▶ _What needs to be done_
Give again, word for word, every line below from the one that has "hypertext (769, 972)" through the one that has "CÁNCER (105, 102)", both included, and no others.
* * * * * * *
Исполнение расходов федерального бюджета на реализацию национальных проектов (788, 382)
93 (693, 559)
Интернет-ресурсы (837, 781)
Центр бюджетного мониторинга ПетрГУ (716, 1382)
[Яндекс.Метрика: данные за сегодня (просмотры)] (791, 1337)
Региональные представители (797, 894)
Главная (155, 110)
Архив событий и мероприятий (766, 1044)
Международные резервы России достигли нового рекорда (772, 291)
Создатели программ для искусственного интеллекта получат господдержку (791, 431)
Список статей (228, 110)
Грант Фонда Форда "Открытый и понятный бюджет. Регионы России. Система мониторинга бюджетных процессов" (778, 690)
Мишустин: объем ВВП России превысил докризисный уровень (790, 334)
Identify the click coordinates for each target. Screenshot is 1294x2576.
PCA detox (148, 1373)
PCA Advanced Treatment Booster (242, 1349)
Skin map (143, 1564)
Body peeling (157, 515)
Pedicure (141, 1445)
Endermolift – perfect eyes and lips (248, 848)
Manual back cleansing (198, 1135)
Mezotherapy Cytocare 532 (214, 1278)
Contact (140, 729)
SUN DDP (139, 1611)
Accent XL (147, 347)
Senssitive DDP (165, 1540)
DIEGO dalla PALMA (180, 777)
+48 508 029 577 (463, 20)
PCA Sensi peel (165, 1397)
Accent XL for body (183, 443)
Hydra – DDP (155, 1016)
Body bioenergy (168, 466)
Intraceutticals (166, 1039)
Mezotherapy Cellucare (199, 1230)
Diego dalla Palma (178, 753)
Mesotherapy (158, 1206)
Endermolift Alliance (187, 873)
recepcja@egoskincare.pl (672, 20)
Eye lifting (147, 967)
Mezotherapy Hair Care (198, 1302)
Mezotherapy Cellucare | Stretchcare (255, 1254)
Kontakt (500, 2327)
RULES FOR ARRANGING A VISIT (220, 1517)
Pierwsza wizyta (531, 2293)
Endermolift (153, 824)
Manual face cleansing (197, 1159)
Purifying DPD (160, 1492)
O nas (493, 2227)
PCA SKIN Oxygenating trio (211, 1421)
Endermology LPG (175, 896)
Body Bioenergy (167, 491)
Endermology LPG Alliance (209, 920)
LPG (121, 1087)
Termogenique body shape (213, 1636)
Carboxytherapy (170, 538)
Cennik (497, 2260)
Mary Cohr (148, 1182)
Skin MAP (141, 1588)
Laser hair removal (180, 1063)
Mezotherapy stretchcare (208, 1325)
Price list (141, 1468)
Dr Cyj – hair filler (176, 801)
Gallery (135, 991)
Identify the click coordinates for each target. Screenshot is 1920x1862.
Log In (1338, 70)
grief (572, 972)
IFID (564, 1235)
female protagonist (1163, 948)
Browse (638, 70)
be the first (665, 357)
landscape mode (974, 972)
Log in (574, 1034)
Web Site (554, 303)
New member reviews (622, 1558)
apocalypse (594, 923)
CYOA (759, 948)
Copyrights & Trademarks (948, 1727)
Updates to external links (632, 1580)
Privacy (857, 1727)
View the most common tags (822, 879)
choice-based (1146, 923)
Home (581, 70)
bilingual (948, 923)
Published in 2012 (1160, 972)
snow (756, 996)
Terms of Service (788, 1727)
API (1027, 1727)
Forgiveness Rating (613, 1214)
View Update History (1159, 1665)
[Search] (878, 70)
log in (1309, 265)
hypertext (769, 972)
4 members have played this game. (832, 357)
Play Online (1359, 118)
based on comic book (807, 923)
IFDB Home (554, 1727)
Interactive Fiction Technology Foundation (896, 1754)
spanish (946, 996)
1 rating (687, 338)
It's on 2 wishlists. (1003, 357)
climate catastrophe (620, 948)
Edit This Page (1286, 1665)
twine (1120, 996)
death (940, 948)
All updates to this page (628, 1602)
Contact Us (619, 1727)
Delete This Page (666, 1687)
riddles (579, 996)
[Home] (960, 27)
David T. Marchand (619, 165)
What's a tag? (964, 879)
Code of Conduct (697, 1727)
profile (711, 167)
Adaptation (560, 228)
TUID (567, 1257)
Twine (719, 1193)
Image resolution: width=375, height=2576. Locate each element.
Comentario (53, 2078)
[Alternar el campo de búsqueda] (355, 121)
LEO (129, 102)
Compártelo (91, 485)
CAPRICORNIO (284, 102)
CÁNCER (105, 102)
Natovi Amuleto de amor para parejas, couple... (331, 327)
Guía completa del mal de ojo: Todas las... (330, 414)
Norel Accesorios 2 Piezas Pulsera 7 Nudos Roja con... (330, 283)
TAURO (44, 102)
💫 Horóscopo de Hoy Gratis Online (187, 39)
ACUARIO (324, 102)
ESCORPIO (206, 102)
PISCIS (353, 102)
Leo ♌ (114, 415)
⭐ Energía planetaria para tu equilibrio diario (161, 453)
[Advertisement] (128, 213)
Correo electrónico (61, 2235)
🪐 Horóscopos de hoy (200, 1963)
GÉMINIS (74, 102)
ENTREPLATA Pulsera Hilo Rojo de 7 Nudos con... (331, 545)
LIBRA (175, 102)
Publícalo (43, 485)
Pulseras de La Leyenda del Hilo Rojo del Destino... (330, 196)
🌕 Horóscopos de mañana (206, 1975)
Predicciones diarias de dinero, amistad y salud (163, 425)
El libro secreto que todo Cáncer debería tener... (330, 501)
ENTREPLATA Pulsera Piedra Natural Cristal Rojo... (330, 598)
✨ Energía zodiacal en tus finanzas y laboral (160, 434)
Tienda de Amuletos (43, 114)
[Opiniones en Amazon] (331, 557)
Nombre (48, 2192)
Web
* * * * * * *
▶ _Answer space_
hypertext (769, 972)
4 members have played this game. (832, 357)
Play Online (1359, 118)
based on comic book (807, 923)
IFDB Home (554, 1727)
Interactive Fiction Technology Foundation (896, 1754)
spanish (946, 996)
1 rating (687, 338)
It's on 2 wishlists. (1003, 357)
climate catastrophe (620, 948)
Edit This Page (1286, 1665)
twine (1120, 996)
death (940, 948)
All updates to this page (628, 1602)
Contact Us (619, 1727)
Delete This Page (666, 1687)
riddles (579, 996)
[Home] (960, 27)
David T. Marchand (619, 165)
What's a tag? (964, 879)
Code of Conduct (697, 1727)
profile (711, 167)
Adaptation (560, 228)
TUID (567, 1257)
Twine (719, 1193)
Image resolution: width=375, height=2576. Locate each element.
Comentario (53, 2078)
[Alternar el campo de búsqueda] (355, 121)
LEO (129, 102)
Compártelo (91, 485)
CAPRICORNIO (284, 102)
CÁNCER (105, 102)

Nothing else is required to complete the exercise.